#### [Excerpt]
· · · · · · ·

The stock market clocked a number of impressive days lately, with many stocks that have been beaten down heavily over the last year raking in gains for patient investors.
At the end of the day, investing is a journey, and most of us won't experience life-changing returns overnight. But if you stay invested in wonderful businesses, share prices tend to follow those companies upward with time. Here are two such stocks to consider adding cash to right now.
1. Amazon
Amazon (AMZN 1.21%) is trading down from its pandemic high, but investor optimism has still driven shares up by close to 60% in 2023. The company has seen an abundance of economic peaks and valleys but has kept refining its business to meet the needs of its customers.
Amazon's flagship e-commerce platform accounts for roughly 40% of all e-commerce sales generated in the U.S. -- a total market valued at about $1 trillion as of 2023. E-commerce accounted for well over half of the company's total net sales in the most recent quarter.
Many of the online stores found on Amazon are small to mid-size businesses owned by individuals. The platform offers an opportunity for them to start an online business with a range of seamless tools including advertising and order fulfillment. With the rising popularity of online businesses as a way to replace or supplement income, Amazon offers a competitive value proposition for business owners as well as shoppers.
The company also generates significant recurring sales from its subscription-based programs, like Amazon Prime, with their emphasis on speed and convenience.
In the second quarter, for example, over half the orders of Prime members in the 60 largest U.S. metro areas arrived either the same day they ordered or the next. Management said in the second-quarter report that so far in 2023, it has delivered more than 1.8 billion purchases to U.S. Prime members the same day or the next -- nearly four times the number delivered that promptly by the same point in 2019.
Its Subscribe & Save program, which has tens of millions of subscribers worldwide, allows customers to set up recurring deliveries of their favorite products.
Besides e-commerce, it has other fast-growing businesses, including its cloud computing segment Amazon Web Services, its video streaming segment, a digital ad business, and its virtual healthcare through Amazon Clinic.

· · · · · · ·

#### [Records provided]
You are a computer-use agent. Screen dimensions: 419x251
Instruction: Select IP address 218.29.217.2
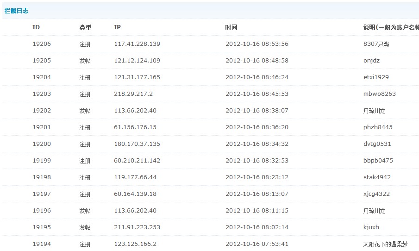(x=133, y=94)
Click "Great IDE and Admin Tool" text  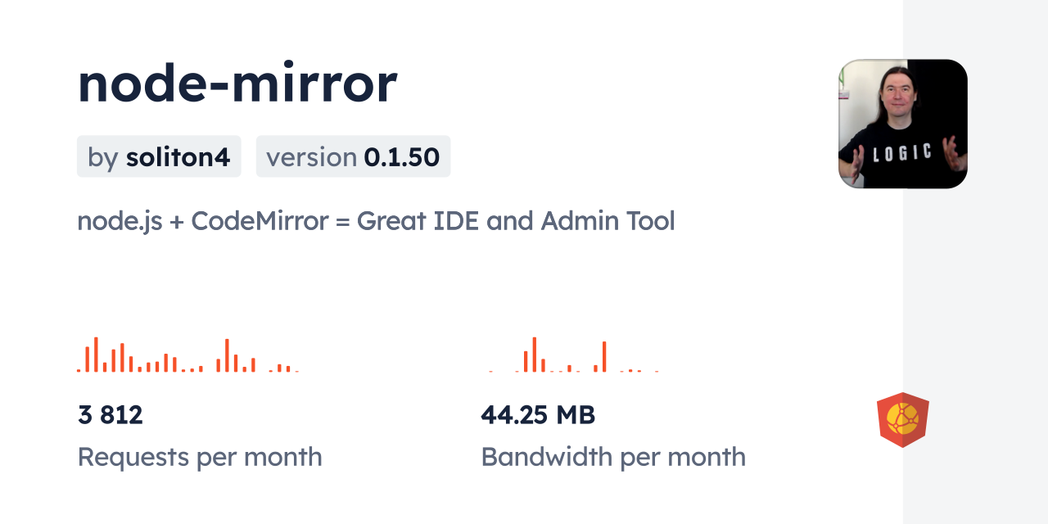[516, 221]
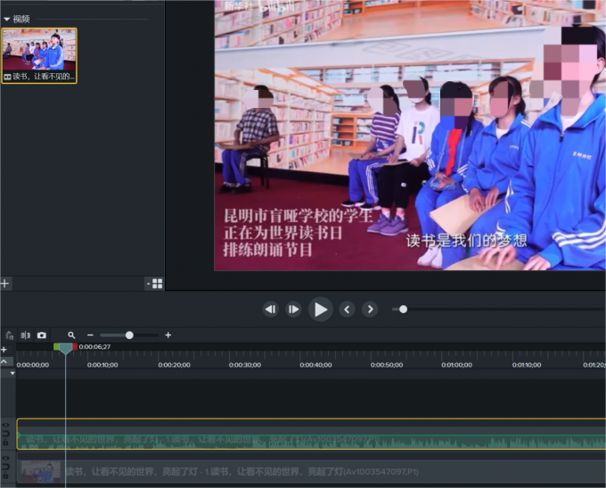
Task: Click the paste icon in timeline toolbar
Action: click(10, 335)
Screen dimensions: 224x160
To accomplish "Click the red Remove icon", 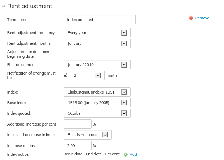I will pyautogui.click(x=191, y=18).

· · · · · · ·

#### [Problem to work on]
Carry on with the article about two stocks worth buying, starting right after its last sentence. You won't need the listing for anything here.

#### [Answer to the problem]
Over the trailing 12 months, net sales totaled $538 billion, with net income of $14 billion. It has also accumulated $62 billion in cash from operating activities over that same time frame. The stock could benefit from continued favorable tailwinds as the economy and spending improve. Investors shouldn't give up the ship on this tried-and-true tech stock.
2. Etsy
Etsy (ETSY 3.25%) is known for its marketplace that sells vintage, handmade, and specialty goods that are difficult or impossible to find anywhere else. Its focus on this niche of the broader e-commerce landscape has enabled it to accumulate a stand-alone presence in a multitrillion-dollar addressable market.
Right now, consumers are spending less on discretionary items. Like any company with exposure to nonessential spending, Etsy has felt the impact of that. But it is still steadily growing its family of brands, and its flagship platform is seeing increases in both active buyers and sellers, as well as recurring buyers. It is also profitable again.
In the first six months of 2023, Etsy brought in $1.3 billion in revenue, a 9% increase from the same period in 2022. Gross merchandise sales and profits, which were down year over year, totaled $6 billion and $136 million, respectively.
The company ended the first half of 2023 with 96.3 million active buyers and 8.3 million active sellers, up 3% and 12%, respectively, from the year-ago period. There were 36 million repeat buyers on its platform in the third quarter of 2023, up 140% from the same quarter four years ago, before the pandemic.
One of the benefits of Etsy's business model is that it doesn't stock the products on its site or fulfill the orders, which makes it incredibly asset-light. This has led to impressive cash accumulation, with $1.2 billion on its balance sheet by the end of June. The company closed out the third quarter with trailing-12-month consolidated free cash flow of $660 million.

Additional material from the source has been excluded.